Initiating GPS & VHF Telemetry Studies on Mountain Ungulates in the Greater Yellowstone Area

Scientific Disciplines
Biological Sciences - Terrestrial
Montana State University
Yellowstone national park
Greater yellowstone ecosystem
greater yellowstone area
bighorn sheep
mountain goat
mountain goats
Ovis canadensis
Oreamnos americanus
Mountain Ungulate Research Initiative
telemetry studies
Volume 18, No. 1-4

Initiating gps & vhf telemetry studies on 
Mountain ungulates in the greater yellowstone 
Jesse D. DeVoe*, Ecology Department, Montana State University, Bozeman, Montana 59717
Robert A. Garrott, Ecology Department, Montana State University, Bozeman, Montana 59717
Telemetry studies on bighorn sheep (Ovis canadensis) and mountain goats (Oreamnos 
americanus) in the greater Yellowstone area (GYA) are relatively rare, especially in 
comparison to other large mammals. There is therefore a significant dearth of detailed 
information on mountain ungulate demographic and spatial ecology as well as competition 
dynamics between the non-native mountain goat and the native bighorn sheep. The Mountain 
Ungulate Research Initiative is seeking to gain this valuable management and conservation 
information by initiating GPS and VHF radio telemetry studies across the GYA. We have 
selected ten study sites that represent the varying ecological settings of this ecosystem 
with differences in climate, geology, herd size, disease history, land use and management, 
migratory and non-migratory herds, sympatric and allopatric herds, and high and low 
elevation ranges.  In addition, we have developed a dual collar, multiple deployment strategy 
to efficiently maximize collection of ecological data and support long-term research goals. 

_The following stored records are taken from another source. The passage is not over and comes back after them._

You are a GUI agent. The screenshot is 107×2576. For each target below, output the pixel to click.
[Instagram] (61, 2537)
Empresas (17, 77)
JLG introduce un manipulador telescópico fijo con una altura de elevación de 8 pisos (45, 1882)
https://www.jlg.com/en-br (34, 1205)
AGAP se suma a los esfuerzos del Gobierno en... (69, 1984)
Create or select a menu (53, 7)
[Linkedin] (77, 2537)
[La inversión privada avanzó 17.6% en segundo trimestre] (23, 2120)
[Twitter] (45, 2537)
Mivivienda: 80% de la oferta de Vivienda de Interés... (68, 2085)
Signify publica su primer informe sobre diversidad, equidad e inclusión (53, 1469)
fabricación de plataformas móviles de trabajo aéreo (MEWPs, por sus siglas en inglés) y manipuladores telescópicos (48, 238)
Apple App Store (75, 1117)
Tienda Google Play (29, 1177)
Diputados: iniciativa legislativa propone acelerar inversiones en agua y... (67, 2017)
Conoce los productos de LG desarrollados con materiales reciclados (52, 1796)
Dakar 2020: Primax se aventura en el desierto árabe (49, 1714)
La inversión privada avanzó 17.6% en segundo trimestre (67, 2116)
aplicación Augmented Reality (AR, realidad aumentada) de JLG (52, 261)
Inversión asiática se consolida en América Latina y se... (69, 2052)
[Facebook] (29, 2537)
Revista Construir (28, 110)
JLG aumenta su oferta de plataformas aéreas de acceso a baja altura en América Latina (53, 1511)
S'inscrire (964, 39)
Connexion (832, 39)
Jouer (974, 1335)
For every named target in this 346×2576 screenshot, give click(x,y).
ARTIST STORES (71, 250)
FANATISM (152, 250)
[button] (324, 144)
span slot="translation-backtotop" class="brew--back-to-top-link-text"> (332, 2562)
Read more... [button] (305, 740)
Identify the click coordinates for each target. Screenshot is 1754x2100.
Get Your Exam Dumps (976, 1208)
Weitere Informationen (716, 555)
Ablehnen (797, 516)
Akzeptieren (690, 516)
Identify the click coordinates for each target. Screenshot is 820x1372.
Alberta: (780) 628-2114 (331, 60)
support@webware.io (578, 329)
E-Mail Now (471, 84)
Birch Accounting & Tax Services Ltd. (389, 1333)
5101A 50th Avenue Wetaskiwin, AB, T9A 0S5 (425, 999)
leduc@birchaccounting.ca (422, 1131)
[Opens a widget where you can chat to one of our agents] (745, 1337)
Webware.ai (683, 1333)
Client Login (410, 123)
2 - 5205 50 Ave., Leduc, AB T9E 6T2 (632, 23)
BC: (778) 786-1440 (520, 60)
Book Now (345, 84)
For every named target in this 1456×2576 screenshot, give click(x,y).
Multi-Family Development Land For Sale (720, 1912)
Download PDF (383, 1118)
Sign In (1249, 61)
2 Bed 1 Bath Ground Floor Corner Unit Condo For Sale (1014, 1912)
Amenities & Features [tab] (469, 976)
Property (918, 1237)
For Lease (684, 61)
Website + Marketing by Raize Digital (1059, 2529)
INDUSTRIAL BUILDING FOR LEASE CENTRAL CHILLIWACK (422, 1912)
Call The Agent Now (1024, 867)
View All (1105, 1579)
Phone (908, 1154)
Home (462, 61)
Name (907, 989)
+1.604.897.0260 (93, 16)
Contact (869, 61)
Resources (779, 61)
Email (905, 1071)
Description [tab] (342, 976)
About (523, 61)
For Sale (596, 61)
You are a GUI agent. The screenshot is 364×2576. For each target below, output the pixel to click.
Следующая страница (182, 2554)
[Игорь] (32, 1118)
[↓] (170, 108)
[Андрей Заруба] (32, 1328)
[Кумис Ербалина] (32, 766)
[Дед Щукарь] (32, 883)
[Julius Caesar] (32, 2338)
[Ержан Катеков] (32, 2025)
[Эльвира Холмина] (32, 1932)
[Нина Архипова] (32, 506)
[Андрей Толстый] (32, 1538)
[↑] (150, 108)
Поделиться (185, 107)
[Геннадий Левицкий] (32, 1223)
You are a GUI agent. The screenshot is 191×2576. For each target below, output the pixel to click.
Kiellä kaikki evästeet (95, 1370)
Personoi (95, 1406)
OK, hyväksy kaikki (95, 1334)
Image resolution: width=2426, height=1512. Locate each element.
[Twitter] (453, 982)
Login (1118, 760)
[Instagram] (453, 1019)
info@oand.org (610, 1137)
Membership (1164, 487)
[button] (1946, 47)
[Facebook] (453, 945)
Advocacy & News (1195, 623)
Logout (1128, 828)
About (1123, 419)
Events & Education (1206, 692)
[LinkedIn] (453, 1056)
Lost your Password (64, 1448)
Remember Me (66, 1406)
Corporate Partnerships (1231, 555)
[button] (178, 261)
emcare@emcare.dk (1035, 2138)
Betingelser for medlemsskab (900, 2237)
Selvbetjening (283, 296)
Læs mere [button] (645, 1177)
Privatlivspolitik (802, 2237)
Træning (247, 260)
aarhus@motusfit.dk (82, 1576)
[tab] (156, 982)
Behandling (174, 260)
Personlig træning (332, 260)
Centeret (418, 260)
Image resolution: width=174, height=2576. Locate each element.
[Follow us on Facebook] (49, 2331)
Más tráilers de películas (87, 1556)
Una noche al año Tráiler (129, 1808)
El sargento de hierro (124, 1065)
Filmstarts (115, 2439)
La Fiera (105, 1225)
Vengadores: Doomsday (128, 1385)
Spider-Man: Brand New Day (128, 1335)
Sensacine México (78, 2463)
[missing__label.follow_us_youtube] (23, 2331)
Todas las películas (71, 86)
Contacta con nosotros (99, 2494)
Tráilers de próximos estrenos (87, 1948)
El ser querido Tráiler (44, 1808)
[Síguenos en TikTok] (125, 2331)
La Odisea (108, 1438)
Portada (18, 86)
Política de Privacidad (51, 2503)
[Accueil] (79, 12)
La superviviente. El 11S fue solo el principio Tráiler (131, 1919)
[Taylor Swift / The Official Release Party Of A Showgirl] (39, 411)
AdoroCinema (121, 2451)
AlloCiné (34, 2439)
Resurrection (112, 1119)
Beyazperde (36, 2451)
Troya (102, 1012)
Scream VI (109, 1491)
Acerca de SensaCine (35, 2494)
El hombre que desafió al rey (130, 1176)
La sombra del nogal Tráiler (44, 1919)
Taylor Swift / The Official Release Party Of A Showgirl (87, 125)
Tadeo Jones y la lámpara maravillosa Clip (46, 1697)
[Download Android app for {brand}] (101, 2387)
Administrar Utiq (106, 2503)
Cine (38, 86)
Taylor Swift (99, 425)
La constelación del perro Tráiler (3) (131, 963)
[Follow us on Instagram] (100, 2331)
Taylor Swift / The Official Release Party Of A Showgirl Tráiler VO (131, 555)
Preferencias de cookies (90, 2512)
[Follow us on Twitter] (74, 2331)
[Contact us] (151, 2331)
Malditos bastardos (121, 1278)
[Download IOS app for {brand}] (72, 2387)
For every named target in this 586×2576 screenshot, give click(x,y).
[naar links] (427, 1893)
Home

This includes the deployment of a GPS collar simultaneously with a VHF collar for each 
animal instrumented. After two years of fine spatial- and temporal-scale data collection 
the GPS collars will release for recovery while the VHF collars will remain on animals to 
obtain an additional five years of demographic data. The recovered GPS collars will then be 
refurbished and redeployed with new VHF collars on additional animals. The presentation 
will describe these telemetry studies and strategies, as well as report on the progress of current 
and planned telemetry study efforts.